The perimeter of an equilateral triangle is 7 inches more than the perimeter of a square,and the side of the triangle is 5 inches longer than the side of square.Find the side of the triangle.

Let triangle side length be T and square side length be S.

3T = 4S + 7
T = S + 5

4T = 4S + 20

Subtract the first equation from the last to get T

To find the side of the equilateral triangle, we need to set up equations based on the given information and solve them step-by-step. Let's begin:

Let's assume the side length of the square is "x" inches.
Since the side of the triangle is 5 inches longer than the side of the square, the side length of the triangle would be "x + 5" inches.

The perimeter of a square is calculated by multiplying the side length by 4. Therefore, the perimeter of the square would be 4x inches.

The perimeter of an equilateral triangle is calculated by multiplying the side length by 3. So, the perimeter of the triangle would be 3(x + 5) inches.

The problem states that the perimeter of the equilateral triangle is 7 inches more than the perimeter of the square.
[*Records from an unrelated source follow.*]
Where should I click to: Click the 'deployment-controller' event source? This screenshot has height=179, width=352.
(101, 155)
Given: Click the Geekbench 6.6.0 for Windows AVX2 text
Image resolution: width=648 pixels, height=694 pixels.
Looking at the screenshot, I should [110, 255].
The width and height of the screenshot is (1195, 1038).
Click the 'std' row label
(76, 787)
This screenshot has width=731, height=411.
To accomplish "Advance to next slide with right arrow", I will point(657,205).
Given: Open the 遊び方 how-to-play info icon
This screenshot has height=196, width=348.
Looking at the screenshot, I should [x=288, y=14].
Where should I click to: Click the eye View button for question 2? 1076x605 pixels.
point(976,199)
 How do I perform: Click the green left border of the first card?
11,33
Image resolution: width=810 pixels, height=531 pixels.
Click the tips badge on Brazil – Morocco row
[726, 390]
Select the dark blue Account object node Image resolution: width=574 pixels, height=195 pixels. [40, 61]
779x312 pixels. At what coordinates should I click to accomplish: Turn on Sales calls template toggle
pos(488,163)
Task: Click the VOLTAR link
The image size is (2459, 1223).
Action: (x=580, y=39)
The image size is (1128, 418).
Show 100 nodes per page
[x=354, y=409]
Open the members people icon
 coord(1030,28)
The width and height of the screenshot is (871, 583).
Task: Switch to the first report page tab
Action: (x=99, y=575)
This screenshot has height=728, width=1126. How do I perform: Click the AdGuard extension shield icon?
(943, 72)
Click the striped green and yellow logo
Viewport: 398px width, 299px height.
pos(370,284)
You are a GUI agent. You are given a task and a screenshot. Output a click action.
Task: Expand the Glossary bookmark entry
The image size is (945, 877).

So, we can set up the equation:

3(x + 5) = 4x + 7

Now, let's solve the equation step-by-step:

1. Distribute the 3 to (x + 5):

3x + 15 = 4x + 7

2. Move all the variables (terms with "x") to one side of the equation and the constants to the other side:

3x - 4x = 7 - 15

Simplify:

-x = -8

3. Divide both sides of the equation by -1 to solve for "x":

x = 8

Therefore, the side length of the square is 8 inches.

To find the side length of the equilateral triangle:

x + 5 = 8 + 5 = 13

Therefore, the side length of the equilateral triangle is 13 inches.